Editing, editing, editing. You might not be able to glean this fact from my blog posts, but man I love editing! For me, the last round of editing is like a downhill sled-ride—whereas a novel’s first draft is a Sisyphean trudge—the hauling of an unwieldy and volatile load across a snowy blank screen.
With editing, the hard part is done. (Damn you, creativity!) Now it’s time to pare down words, to search out and eradicate redundancies and extraneous phrases—to burnish each chapter into a lustrous, aerodynamic shape. That’s what I’ve been doing this month with LINE OF DESCENT.
And during this process, I’ve stumbled upon a good trick that’s been helping me immensely. I emailed a Word Doc of my book to my Kindle Fire using the subject line “convert” and listened to it through the Fire’s Text-to-Speech feature. I’ve heard that your eye can’t be trusted to find typos in your own work. I’ve seen this (or not seen it) to be true. But your ear is a lot harder to fool. Lately I’ve been plugging my earbuds into my Kindle Fire and listening for mistakes while doing chores. So how’s that for finding extra time to work on my book?

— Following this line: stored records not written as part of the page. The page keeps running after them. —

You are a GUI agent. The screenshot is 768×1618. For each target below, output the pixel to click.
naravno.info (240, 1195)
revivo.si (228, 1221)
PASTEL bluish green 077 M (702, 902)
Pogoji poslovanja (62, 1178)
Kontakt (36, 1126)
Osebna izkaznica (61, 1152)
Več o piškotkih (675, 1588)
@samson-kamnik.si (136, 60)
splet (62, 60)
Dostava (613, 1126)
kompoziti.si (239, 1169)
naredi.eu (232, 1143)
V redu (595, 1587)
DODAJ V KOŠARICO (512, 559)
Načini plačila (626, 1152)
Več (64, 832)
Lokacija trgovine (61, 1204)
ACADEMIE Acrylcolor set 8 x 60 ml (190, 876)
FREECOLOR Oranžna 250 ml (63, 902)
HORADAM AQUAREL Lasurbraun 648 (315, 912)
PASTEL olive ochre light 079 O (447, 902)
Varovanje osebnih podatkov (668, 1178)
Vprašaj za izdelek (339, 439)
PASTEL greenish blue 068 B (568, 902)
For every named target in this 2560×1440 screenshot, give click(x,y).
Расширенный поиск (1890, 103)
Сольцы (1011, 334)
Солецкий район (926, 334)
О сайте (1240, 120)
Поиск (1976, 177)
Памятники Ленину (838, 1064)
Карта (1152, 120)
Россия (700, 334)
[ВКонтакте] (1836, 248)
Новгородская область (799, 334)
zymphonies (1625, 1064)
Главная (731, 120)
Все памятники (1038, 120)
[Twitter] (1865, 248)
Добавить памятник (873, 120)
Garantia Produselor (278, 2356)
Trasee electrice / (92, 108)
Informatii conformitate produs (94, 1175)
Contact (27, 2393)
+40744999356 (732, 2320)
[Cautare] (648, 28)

Of course, this trick won’t help you much with punctuation issues, but it will surely help you double-check for tinny or repetitive prose. And if your book sounds good while being read by the Kindle’s robot narrator (and divorced from your own inner voice) then there’s a good chance it will engage and attract readers.
Now a couple more beta-reader and editing comments to gather, and it will be time to get this show on the road. I know the initial launch on Amazon is likely to be underwhelming (possibly downright depressing), but so far I’m really enjoying the ride!